— Page text —
++++++++++

Effectively conserving biodiversity requires an understanding of how the world works and how our actions contribute to sustaining or degrading nature. Conservation science provides the evidence for smarter decisions by governments, corporations, nonprofit organizations and individuals. It works with individuals and organizations to act in ways that are consistent with their values and their aspirations. Through science, we can identify issues that we need to address, explore options, tailor solutions to local conditions, measure progress, refine our approach and take successes to scale.

Q: How has your research informed conservation actions?

A: All my work is designed to inform decisions, advance policy solutions and conserve ecosystems for both wildlife and the people who depend upon it. The work that colleagues and I have done in Indonesia to evaluate the impacts of marine protected areas (MPAs) has been used to refine MPA boundaries and to inform government policies. For example, the government assumed that people living on remote islands were primarily fishermen, but our data showed they were farmers first and fishers second. As a result, the government started focusing its efforts on helping people with their crops.

++++++++++

— Dataset excerpt —
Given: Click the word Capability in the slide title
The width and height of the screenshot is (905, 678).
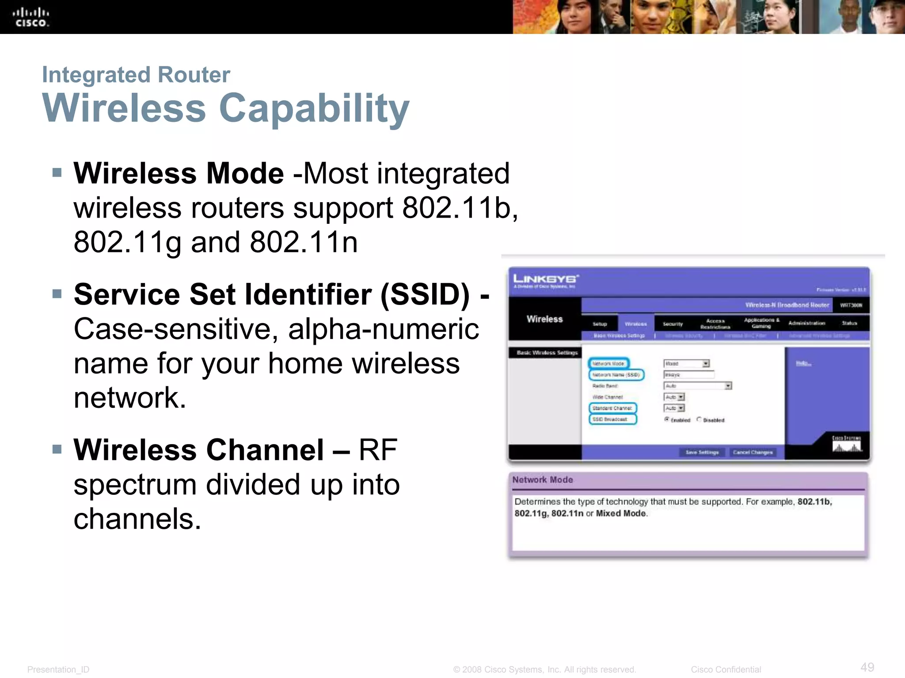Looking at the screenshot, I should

++++++++++

— Instruction 1 —
Using the conservation science passage, decide whether each statement agrees with it. Answer yes or no for each, and quote the exact words that settle it.
(a) The government assumed that people on remote islands were mainly fishermen.
(b) The data showed that the islanders were fishers first and farmers second.
(c) The study of marine protected areas was carried out in the Philippines.
— Instruction 2 —
Reproduce the stretch of the conservation science passage from "A: All my work" through "with their crops.", word for word.
The lines aren't needed for any of this.

— Written reply 1 —
(a) Yes: "the government assumed that people living on remote islands were primarily fishermen"
(b) No: "our data showed they were farmers first and fishers second"
(c) No: "The work that colleagues and I have done in Indonesia to evaluate the impacts of marine protected areas (MPAs)"

— Written reply 2 —
A: All my work is designed to inform decisions, advance policy solutions and conserve ecosystems for both wildlife and the people who depend upon it. The work that colleagues and I have done in Indonesia to evaluate the impacts of marine protected areas (MPAs) has been used to refine MPA boundaries and to inform government policies. For example, the government assumed that people living on remote islands were primarily fishermen, but our data showed they were farmers first and fishers second. As a result, the government started focusing its efforts on helping people with their crops.